AIM OF THE TASK:
Every line that contains "computer" must be located and copied from the data.
───
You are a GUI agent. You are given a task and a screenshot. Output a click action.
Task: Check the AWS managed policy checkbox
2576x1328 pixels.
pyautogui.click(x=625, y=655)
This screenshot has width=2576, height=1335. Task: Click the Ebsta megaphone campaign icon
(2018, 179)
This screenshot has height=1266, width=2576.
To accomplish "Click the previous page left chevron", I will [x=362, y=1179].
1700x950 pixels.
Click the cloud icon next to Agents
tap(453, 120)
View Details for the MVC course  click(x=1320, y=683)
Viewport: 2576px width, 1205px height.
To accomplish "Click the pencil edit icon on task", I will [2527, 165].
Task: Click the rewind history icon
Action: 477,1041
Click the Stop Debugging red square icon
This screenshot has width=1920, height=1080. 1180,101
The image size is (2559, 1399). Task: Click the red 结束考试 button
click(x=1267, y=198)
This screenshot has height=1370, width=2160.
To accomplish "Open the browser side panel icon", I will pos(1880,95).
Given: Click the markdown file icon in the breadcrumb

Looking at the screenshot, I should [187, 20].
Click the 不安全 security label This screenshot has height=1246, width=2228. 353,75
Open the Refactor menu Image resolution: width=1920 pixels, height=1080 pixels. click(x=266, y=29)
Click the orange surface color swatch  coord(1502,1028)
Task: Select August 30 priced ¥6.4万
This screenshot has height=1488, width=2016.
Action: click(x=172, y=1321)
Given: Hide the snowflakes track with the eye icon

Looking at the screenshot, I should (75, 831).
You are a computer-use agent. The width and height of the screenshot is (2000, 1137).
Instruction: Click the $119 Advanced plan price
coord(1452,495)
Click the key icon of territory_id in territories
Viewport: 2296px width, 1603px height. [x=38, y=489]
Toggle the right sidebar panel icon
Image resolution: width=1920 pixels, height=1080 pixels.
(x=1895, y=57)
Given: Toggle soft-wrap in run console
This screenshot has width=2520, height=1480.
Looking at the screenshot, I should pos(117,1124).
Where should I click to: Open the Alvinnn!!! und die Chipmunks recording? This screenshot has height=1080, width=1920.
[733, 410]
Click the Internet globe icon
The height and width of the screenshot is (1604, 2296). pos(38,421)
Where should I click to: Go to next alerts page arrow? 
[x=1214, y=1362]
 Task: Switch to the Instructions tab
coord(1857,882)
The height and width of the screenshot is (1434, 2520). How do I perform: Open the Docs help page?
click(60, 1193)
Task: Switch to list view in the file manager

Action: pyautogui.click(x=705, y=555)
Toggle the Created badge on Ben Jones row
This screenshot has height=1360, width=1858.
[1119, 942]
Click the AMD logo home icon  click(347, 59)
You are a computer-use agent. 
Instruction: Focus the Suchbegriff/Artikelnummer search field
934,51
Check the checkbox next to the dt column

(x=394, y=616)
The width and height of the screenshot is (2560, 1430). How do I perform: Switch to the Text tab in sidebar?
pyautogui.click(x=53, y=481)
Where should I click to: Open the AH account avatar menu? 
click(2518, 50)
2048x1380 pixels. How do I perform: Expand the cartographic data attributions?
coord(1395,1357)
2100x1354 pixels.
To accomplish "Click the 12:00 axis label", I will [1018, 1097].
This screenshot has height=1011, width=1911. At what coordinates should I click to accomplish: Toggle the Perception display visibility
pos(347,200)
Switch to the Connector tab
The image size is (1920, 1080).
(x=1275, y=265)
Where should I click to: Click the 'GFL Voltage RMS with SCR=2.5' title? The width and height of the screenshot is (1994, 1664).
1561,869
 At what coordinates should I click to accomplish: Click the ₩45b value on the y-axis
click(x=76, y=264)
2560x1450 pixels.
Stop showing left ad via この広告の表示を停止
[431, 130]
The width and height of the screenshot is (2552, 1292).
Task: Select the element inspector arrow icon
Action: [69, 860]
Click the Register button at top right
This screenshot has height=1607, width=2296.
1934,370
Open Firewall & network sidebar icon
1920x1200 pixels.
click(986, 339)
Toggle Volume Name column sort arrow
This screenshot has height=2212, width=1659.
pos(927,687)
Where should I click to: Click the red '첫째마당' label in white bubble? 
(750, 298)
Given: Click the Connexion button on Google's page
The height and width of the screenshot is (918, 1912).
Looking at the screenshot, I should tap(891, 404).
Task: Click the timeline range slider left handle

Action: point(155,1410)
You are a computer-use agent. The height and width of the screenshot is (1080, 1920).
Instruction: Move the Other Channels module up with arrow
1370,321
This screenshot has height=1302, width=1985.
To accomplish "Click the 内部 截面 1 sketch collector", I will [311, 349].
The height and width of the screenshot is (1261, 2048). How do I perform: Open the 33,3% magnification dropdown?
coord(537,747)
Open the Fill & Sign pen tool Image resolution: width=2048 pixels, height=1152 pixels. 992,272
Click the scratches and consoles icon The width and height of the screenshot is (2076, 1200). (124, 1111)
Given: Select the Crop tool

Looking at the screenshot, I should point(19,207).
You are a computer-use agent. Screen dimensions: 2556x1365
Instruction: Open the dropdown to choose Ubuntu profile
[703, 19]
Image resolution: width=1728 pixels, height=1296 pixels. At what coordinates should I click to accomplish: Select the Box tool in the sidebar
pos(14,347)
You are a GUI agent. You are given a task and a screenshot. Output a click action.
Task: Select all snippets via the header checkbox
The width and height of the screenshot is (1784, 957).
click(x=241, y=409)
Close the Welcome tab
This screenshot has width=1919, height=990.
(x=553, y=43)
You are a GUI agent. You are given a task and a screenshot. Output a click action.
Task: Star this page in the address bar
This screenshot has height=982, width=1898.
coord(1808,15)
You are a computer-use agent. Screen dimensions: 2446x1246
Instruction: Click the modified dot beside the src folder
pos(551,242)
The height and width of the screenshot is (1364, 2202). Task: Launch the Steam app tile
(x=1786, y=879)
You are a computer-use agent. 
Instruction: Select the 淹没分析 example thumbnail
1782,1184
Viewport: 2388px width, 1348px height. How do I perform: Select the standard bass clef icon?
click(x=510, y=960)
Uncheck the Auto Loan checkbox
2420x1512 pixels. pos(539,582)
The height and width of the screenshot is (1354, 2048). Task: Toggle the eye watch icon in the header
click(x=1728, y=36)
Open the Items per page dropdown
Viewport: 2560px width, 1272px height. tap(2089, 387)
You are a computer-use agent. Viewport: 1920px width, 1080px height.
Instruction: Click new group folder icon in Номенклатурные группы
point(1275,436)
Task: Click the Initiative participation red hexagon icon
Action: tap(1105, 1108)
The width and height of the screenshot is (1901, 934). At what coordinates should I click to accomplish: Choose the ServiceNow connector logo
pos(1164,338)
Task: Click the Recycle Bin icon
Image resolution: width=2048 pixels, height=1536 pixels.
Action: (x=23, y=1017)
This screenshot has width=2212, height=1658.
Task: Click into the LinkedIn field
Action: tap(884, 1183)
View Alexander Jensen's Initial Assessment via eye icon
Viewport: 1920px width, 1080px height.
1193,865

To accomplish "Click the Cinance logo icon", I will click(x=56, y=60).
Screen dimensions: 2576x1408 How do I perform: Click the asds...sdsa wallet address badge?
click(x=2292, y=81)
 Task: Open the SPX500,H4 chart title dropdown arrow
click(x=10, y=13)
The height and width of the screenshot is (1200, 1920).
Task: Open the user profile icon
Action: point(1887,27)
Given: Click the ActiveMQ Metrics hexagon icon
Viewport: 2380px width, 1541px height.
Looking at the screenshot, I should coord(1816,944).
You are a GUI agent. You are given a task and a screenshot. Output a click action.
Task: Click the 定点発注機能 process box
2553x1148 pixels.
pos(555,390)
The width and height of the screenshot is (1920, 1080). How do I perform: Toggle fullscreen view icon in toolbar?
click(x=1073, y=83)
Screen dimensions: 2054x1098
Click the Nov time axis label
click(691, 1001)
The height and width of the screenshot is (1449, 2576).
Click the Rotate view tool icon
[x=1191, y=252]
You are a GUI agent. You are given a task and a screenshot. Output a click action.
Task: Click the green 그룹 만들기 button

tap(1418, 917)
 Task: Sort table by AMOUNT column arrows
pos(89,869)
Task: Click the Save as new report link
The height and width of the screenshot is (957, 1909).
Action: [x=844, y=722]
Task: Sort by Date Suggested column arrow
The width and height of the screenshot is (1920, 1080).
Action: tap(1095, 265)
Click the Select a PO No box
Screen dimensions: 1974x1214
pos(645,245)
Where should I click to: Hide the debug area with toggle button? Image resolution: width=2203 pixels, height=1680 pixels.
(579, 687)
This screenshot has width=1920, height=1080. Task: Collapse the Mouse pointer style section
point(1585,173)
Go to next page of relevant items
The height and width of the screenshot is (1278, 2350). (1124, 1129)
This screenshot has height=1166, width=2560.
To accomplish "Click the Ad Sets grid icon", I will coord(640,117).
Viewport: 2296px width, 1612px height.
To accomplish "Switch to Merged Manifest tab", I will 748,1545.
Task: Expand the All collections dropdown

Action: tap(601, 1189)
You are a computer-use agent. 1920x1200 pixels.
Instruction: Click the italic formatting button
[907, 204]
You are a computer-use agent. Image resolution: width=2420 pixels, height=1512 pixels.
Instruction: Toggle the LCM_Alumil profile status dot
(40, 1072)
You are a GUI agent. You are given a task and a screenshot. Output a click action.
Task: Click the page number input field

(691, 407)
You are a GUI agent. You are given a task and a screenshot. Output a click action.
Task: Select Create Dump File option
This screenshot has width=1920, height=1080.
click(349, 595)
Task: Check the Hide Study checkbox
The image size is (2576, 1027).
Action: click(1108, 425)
───
OUTPUT OF THE TASK:
You are a computer-use agent. The width and height of the screenshot is (2000, 1137).
You are a computer-use agent. 
You are a computer-use agent. The height and width of the screenshot is (1080, 1920).
You are a computer-use agent. Screen dimensions: 2556x1365
You are a computer-use agent. Screen dimensions: 2446x1246
You are a computer-use agent. 
You are a computer-use agent. Viewport: 1920px width, 1080px height.
You are a computer-use agent. 1920x1200 pixels.
You are a computer-use agent. Image resolution: width=2420 pixels, height=1512 pixels.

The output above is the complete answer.